None of these experts are claiming the grid faces zero risk. ERCOT’s probabilistic risk assessment, as reported in NERC’s winter reliability assessment, puts the chance of controlled load shed this winter at about 1.8% — low, but not zero. The question is whether Bennett’s framework for evaluating that risk is sound, and on that point, the data he himself relies on says no.
Bennett’s piece concludes that ERCOT needs “market design changes that redirect revenue away from wind and solar and toward resources that can work in all types of weather conditions.” That’s a policy preference dressed up as an engineering conclusion. His own data doesn’t support it.
What his data actually shows is that ERCOT has a manageable peak-demand gap that battery storage is well positioned to address, supplemented by a massive thermal fleet that provides the overwhelming majority of firm capacity during winter events. The December 2025 launch of ERCOT’s Real-Time Co-optimization Plus Batteries (RTC+B) market is specifically designed to optimize exactly this kind of coordination — dispatching storage where and when it creates the most grid value.

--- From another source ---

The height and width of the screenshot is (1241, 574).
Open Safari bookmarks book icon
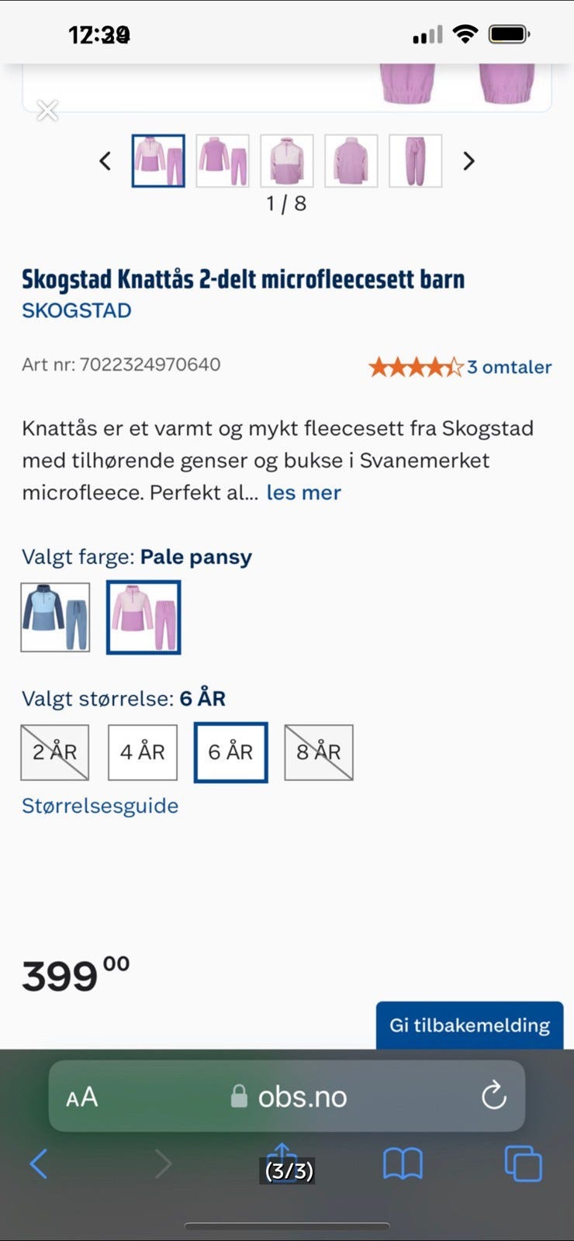pyautogui.click(x=403, y=1163)
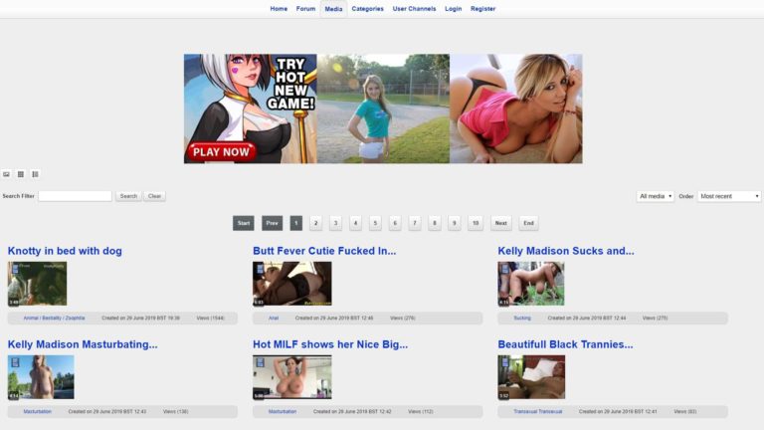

The real question isn’t whether batteries can run for 72 hours straight. No one is asking them to. The question is whether the combination of 100-plus GW of firm thermal capacity, a rapidly growing battery fleet, improving demand-response capabilities, and better weatherization standards can keep the lights on during winter storms. The last five years of actual performance — including three consecutive record-breaking winter peaks — provide a clear answer.
Bennett’s analysis works only if you accept his premise that battery storage should be evaluated as a baseload replacement rather than what it actually is: a fast-dispatching, peak-shaving complement to the thermal fleet, which helps dramatically in firming up renewables like wind and solar. Reject that premise, and his crisis narrative dissolves into the numbers he himself provides.